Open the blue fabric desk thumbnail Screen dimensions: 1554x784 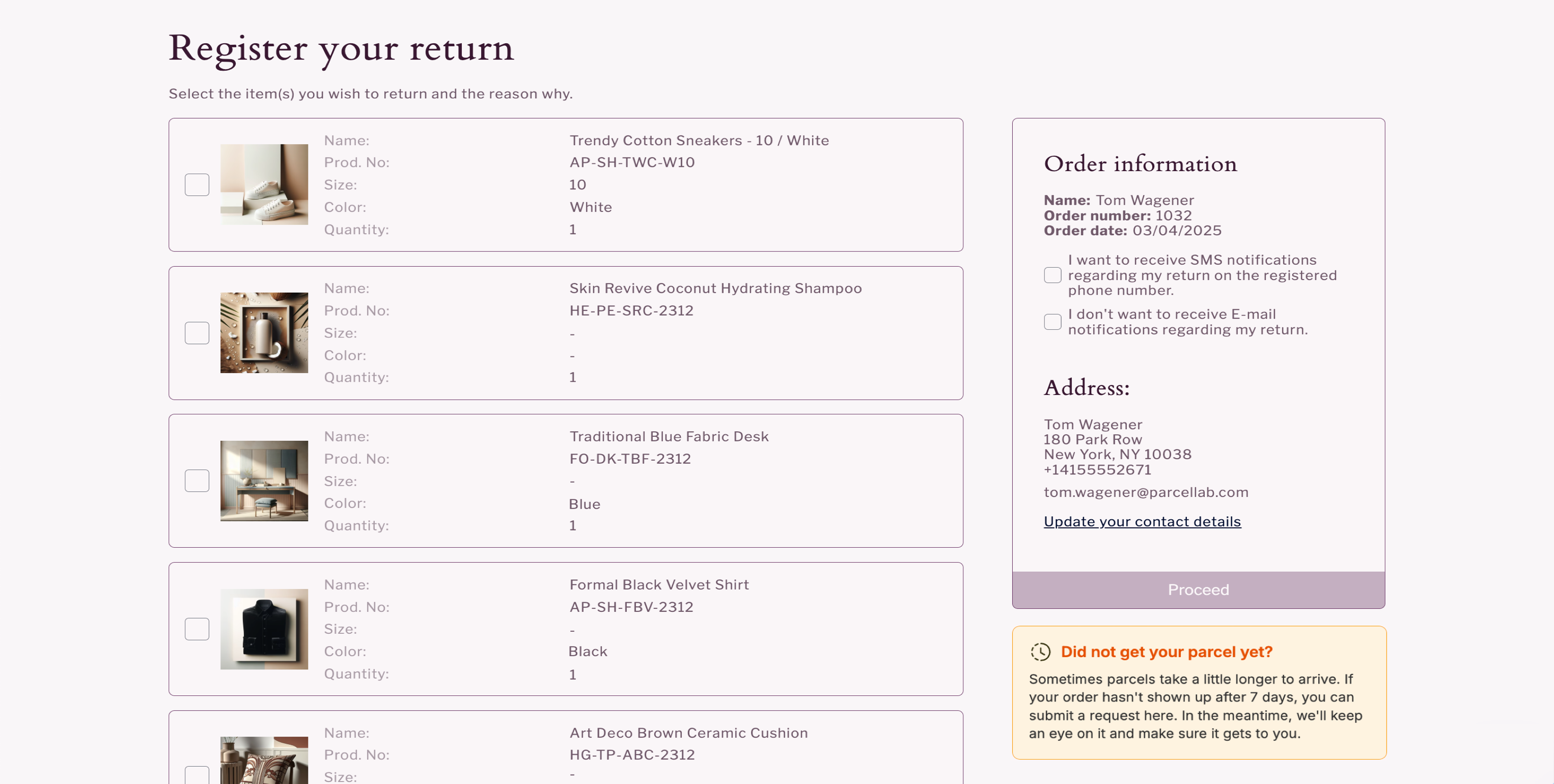[264, 481]

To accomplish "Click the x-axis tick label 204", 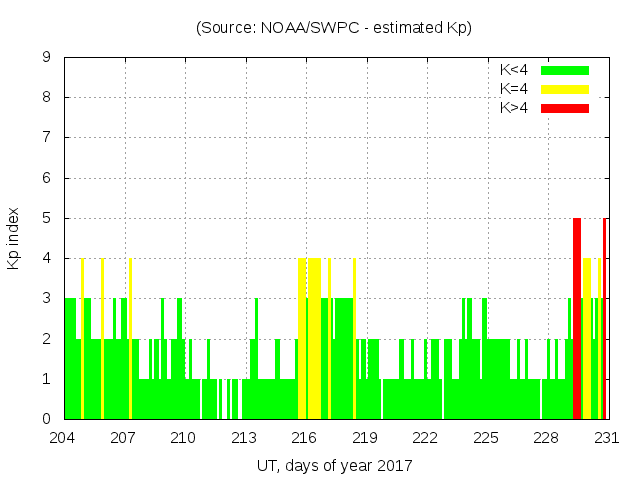I will 63,438.
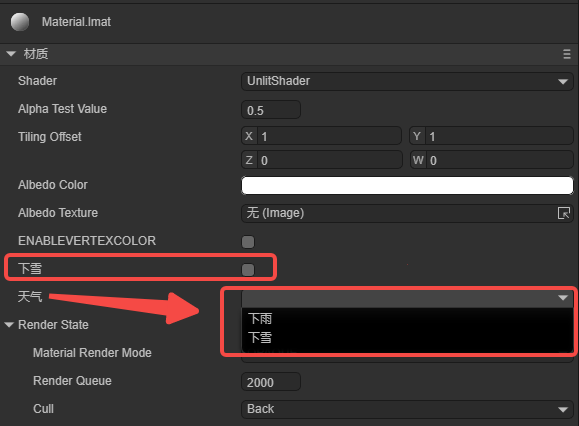
Task: Click the Render Queue 2000 field
Action: (271, 382)
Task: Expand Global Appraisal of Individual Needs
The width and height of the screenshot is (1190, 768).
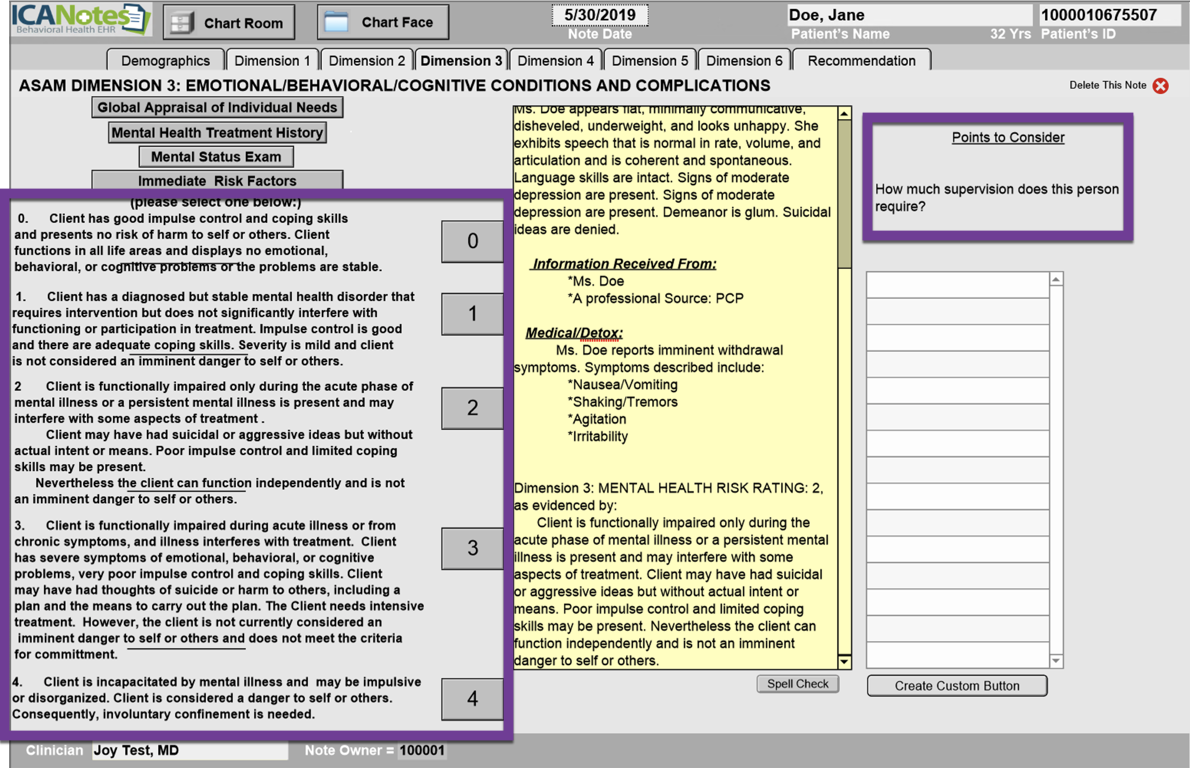Action: coord(217,107)
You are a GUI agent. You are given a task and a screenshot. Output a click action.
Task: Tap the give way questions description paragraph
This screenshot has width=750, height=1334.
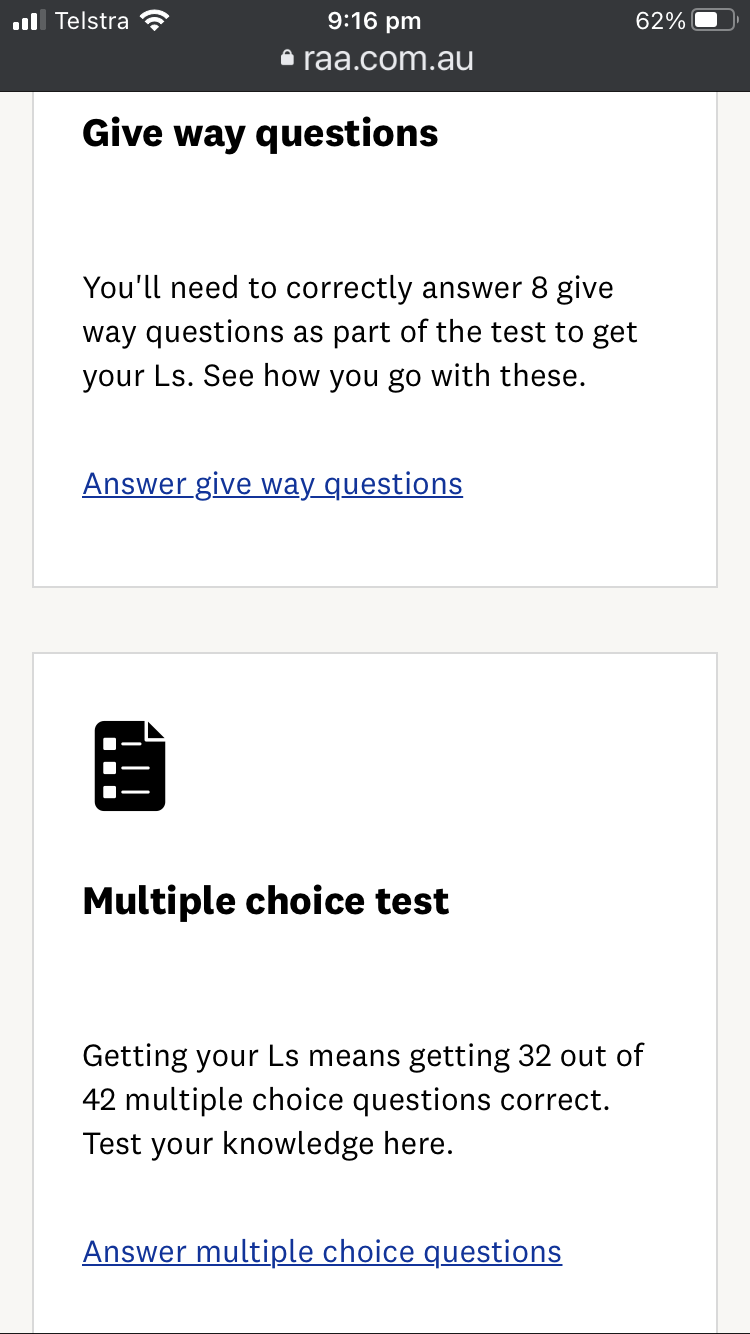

####################

**What you should do:** Would you set down, word for word, the lines running from the one that contains "You are a GUI" to the last line of the material, omitting all pictures?

**Expected answer:**
You are a GUI agent. You are given a task and a screenshot. Output a click action.
Task: Tap the give way questions description paragraph
This screenshot has width=750, height=1334.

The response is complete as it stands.